I due grandi errori, di cui non si conosce ancora la negatività, sono: primo, ha sottovalutato l'Islam. Il Papa ha svolto il suo ruolo non tenendo conto dell'Islam, non solo come religione, ma come filosofia politica in espansione, che ha dietro di sé oltre un miliardo di persone, e che ha dimostrato negli ultimi 15 anni una determinata tendenza che il mondo occidentale dovrà affrontare. Credo che il prossimo Papa - perché questo non durerà ancora a lungo - avrà molta competenza in materia di Islam. Wojtyla era un esperto di comunismo, secondo il loro criterio. Ma neanche il prossimo Papa riuscirà a fare molto per l'Europa.
D. Forse il cardinale Puljic...?
R. Sì, potrebbe, perché questa guerra nell'ex-Bosnia Erzegovina dimostra una pessima convivenza tra croati cattolici e musulmani. La comunità croata in Bosnia Erzegovina era composta di circa 700.000 persone. La maggior parte di essi sono sparsi. Altri 200.000 sono rimasti in Erzegovina. Nel resto della Bosnia, la Croazia controlla solo Kiseljak, e può succedere che perda anche quella. Dunque il prossimo Papa dovrà conoscere l'Islam.

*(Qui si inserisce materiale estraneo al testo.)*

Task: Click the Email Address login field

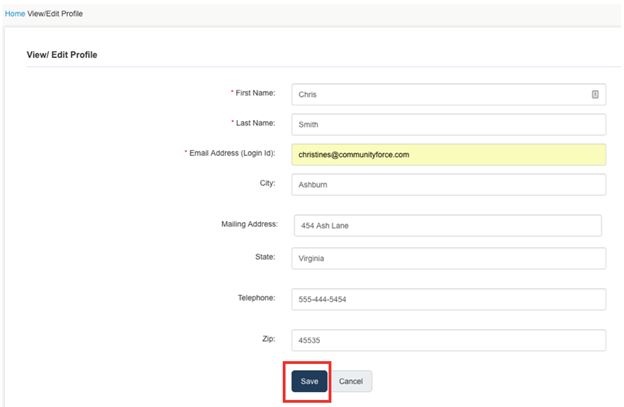Action: tap(448, 155)
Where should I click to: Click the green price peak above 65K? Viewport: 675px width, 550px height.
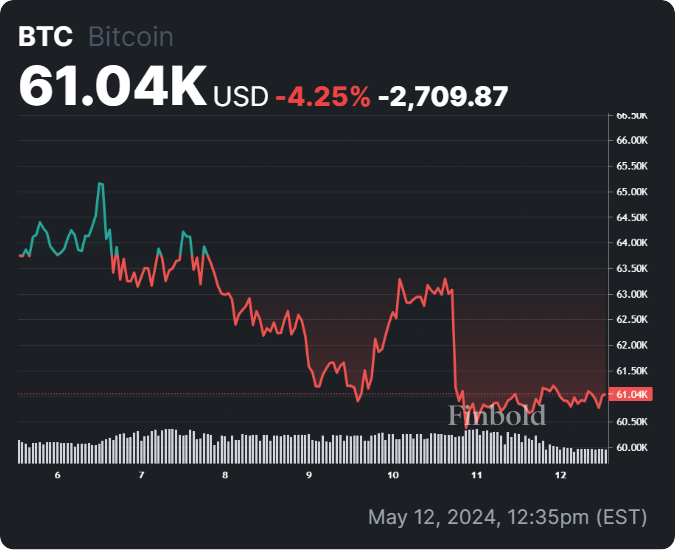coord(100,184)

Il secondo errore di Wojtyla è che ha portato la religione ortodossa a diventare qualcosa di vivo, di attivo. Prima di questa nostra tragedia, la chiesa ortodossa serba ha sempre avuto un carattere benigno, passivo, non aggressivo, esisteva e basta. Viveva in un suo piccolo mondo chiuso e non nutriva ambizioni terrene, né aveva la forza per diventare un fattore importante. Mi pare che Zinovjev abbia detto: "Miravamo al comunismo ed abbiamo colpito la Russia". Wojtyla mirava al comunismo e ha colpito l'ortodossia. Lo ha dimostrato adesso, il suo approccio ecumenico non è fatto così, tanto per fare. Ha capito che è stato un grande errore, perché lui non sarà messo in cattiva luce solo oggi, ma anche in futuro, e ciò bloccherà la sua espansione nell'Est.
Quando tireranno il bilancio sul suo mandato, tra cose positive e cose negative, sicuramente avranno un saldo negativo, perché così sarà giudicato dal loro punto di vista. Figuriamoci dal nostro.